In the records below, update the part that opens with the line containing "Click the Skipped" and closes with the line containing "pyautogui.click(x=1244, y=90)" by replacing "brush" with "pencil". Return only those lines, with everything else unchanged.
"""
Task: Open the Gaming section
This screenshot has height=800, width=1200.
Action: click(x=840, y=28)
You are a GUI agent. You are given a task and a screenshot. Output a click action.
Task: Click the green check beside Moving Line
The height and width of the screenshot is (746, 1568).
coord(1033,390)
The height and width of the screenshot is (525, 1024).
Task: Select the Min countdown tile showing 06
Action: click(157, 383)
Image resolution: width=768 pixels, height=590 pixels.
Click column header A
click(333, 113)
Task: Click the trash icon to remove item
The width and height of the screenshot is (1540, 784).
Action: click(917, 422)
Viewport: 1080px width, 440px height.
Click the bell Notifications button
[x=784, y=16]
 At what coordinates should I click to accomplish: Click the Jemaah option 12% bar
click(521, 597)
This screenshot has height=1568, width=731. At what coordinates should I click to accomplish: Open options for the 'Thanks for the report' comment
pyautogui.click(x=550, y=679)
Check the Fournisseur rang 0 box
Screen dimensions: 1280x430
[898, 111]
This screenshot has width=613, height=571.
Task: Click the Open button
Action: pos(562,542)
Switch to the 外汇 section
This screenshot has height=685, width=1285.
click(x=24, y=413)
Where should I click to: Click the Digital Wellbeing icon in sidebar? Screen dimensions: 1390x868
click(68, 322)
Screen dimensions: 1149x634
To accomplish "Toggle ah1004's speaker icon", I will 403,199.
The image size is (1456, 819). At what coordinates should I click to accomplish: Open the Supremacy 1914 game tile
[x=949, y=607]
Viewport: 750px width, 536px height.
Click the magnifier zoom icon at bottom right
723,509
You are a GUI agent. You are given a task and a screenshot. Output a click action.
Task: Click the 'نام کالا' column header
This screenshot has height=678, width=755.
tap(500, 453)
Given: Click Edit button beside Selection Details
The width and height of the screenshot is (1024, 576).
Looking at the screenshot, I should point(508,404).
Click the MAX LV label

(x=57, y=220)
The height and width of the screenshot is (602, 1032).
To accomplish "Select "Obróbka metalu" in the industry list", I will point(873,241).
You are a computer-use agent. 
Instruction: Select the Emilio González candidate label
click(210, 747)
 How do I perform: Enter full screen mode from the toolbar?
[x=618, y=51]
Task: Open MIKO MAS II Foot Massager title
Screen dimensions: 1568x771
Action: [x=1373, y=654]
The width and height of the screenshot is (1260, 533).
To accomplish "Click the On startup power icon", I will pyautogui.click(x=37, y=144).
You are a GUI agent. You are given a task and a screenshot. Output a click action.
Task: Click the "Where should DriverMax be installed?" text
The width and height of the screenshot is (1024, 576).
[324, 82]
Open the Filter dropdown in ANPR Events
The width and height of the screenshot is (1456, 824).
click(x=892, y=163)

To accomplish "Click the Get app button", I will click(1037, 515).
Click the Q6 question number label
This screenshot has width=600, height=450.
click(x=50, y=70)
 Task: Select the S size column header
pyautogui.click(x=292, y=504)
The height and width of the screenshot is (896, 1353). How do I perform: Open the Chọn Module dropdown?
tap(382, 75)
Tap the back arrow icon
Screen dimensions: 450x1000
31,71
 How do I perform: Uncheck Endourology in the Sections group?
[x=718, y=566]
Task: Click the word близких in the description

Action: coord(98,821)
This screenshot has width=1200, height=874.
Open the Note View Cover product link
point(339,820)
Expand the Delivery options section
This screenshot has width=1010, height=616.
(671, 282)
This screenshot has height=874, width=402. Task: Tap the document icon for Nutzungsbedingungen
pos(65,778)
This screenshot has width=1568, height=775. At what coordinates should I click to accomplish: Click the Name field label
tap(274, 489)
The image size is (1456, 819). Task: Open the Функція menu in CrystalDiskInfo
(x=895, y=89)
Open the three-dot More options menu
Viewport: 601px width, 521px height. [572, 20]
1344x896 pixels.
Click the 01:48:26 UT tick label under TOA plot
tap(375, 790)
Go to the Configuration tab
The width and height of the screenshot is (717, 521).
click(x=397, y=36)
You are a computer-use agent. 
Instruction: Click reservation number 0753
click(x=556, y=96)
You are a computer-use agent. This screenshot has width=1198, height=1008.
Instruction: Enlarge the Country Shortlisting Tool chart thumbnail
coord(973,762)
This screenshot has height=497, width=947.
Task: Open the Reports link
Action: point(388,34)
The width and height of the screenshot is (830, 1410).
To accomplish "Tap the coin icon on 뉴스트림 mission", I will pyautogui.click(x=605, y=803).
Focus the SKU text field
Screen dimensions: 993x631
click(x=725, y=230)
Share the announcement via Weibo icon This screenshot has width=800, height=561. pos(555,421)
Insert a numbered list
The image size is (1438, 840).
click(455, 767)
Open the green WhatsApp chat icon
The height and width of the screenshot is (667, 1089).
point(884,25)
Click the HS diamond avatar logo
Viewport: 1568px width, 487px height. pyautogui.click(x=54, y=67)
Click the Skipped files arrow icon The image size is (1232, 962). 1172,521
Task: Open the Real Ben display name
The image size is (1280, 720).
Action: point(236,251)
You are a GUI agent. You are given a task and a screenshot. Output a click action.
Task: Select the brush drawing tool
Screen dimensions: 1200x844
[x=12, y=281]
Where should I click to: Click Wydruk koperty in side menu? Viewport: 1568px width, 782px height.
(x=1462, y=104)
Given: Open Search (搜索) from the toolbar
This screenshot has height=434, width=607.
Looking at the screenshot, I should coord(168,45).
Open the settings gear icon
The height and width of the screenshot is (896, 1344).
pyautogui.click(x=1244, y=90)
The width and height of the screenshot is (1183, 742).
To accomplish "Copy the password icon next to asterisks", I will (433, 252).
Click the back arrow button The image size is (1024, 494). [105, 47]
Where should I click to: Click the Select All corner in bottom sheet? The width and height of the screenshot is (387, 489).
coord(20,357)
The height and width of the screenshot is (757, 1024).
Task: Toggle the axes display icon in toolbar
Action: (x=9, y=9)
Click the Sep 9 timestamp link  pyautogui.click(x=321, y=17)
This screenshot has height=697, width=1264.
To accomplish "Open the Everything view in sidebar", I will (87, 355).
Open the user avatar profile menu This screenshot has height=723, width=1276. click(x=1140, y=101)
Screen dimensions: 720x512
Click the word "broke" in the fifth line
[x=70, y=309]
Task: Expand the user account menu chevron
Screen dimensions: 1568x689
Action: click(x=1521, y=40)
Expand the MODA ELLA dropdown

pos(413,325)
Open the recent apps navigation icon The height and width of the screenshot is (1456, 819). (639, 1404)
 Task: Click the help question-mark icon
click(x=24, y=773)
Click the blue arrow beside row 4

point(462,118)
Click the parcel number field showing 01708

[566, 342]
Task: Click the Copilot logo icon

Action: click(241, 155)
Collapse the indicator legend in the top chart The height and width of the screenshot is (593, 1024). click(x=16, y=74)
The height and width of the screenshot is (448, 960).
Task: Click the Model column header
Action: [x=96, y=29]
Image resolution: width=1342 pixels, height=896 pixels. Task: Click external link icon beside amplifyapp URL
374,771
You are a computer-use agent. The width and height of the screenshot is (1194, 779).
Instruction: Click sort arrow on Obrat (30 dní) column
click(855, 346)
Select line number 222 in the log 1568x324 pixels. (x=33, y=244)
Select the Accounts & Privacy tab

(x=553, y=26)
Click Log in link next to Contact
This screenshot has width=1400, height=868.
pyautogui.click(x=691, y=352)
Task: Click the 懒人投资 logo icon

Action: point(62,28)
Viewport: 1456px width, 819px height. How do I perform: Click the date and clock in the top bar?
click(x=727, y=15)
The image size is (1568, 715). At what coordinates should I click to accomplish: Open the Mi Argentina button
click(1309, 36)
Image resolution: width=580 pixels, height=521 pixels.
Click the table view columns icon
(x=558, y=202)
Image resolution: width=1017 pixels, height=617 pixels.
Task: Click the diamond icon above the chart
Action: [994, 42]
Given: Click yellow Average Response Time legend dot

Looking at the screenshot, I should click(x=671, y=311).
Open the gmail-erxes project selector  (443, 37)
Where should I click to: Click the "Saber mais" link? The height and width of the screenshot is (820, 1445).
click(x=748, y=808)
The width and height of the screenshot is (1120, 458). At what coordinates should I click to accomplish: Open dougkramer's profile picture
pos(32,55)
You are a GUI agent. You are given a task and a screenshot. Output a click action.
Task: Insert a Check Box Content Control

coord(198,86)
"""
§ Task response
Click the Skipped files arrow icon The image size is (1232, 962). 1172,521
Task: Open the Real Ben display name
The image size is (1280, 720).
Action: point(236,251)
You are a GUI agent. You are given a task and a screenshot. Output a click action.
Task: Select the pencil drawing tool
Screen dimensions: 1200x844
[x=12, y=281]
Where should I click to: Click Wydruk koperty in side menu? Viewport: 1568px width, 782px height.
(x=1462, y=104)
Given: Open Search (搜索) from the toolbar
This screenshot has height=434, width=607.
Looking at the screenshot, I should coord(168,45).
Open the settings gear icon
The height and width of the screenshot is (896, 1344).
pyautogui.click(x=1244, y=90)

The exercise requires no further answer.